Exercise objective: The answer must be every line from the entries below that includes "header".

Stored data:
* * *

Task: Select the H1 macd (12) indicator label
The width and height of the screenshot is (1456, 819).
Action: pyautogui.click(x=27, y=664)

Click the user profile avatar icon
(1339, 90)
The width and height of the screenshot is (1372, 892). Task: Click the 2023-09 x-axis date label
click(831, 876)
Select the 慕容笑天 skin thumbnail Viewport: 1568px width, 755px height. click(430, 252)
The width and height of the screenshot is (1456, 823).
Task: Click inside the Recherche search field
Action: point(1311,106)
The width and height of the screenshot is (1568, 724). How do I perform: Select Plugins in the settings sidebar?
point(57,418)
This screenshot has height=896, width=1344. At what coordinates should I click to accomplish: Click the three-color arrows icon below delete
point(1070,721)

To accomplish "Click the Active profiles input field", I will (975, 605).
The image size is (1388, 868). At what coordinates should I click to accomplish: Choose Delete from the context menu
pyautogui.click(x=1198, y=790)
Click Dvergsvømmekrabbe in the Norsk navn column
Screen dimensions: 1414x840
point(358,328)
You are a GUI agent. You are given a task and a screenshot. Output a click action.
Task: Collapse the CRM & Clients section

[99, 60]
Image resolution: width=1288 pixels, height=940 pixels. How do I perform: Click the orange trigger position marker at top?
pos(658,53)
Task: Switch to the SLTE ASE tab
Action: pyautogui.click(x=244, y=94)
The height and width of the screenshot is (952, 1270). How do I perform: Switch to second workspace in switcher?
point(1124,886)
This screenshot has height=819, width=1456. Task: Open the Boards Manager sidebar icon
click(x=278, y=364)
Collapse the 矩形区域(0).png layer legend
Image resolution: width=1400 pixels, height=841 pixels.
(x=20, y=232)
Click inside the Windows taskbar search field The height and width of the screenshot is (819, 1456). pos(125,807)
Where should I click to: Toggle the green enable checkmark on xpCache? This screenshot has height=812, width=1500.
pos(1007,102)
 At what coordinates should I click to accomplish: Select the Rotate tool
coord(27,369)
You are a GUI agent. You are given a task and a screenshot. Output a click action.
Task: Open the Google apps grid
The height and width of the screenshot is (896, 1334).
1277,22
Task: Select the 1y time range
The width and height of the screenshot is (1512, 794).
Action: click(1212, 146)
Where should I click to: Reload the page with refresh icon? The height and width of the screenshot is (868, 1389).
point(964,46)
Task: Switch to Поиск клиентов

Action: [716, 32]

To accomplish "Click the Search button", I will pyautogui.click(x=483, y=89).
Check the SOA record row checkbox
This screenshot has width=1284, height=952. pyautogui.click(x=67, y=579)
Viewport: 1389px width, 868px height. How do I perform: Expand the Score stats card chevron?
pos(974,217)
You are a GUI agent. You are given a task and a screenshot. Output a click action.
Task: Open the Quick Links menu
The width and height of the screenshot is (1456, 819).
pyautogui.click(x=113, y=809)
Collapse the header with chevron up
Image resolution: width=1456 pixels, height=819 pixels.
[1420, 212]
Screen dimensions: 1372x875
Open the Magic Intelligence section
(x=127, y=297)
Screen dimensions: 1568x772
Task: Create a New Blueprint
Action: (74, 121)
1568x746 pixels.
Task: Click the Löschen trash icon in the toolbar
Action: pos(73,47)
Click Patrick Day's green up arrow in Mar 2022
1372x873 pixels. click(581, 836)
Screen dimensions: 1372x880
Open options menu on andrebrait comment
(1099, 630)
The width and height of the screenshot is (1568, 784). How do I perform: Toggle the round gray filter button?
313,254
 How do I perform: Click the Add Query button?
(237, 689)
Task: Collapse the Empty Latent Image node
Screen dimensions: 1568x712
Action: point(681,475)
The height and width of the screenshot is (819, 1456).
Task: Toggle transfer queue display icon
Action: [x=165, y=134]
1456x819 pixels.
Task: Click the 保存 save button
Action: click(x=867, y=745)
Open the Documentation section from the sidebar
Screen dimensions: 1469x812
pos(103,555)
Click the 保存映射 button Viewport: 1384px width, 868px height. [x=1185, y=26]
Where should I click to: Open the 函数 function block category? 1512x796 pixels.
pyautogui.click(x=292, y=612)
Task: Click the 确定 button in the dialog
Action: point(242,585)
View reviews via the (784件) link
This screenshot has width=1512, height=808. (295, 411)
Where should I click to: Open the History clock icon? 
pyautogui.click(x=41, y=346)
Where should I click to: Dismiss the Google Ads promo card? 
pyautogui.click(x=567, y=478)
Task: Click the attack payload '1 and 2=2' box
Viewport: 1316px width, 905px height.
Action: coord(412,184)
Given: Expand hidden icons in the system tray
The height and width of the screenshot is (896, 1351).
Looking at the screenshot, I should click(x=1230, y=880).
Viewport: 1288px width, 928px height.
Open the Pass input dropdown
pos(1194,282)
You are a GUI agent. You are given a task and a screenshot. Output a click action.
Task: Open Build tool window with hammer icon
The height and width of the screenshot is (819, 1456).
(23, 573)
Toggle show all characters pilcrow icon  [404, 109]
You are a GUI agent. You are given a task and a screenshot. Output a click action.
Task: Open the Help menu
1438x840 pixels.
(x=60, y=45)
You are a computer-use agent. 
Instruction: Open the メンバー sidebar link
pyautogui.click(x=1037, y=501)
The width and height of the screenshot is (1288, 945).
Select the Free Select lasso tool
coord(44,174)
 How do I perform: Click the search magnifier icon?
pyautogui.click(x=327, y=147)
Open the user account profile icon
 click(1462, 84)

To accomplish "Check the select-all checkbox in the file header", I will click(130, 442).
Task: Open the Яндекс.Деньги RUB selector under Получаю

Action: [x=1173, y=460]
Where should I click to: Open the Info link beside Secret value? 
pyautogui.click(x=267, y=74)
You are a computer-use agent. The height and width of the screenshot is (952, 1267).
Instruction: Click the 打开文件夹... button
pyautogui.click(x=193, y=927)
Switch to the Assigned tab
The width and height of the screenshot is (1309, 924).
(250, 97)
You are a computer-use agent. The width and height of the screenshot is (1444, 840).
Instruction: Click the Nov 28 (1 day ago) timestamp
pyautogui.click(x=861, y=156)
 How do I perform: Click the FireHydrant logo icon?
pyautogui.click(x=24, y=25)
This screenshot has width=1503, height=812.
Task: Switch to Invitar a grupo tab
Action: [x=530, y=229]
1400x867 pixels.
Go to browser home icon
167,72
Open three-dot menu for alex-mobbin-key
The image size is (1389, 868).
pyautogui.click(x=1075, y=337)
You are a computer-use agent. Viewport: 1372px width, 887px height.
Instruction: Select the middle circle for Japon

* * *

Output below:
Collapse the header with chevron up
To accomplish "Check the select-all checkbox in the file header", I will click(130, 442).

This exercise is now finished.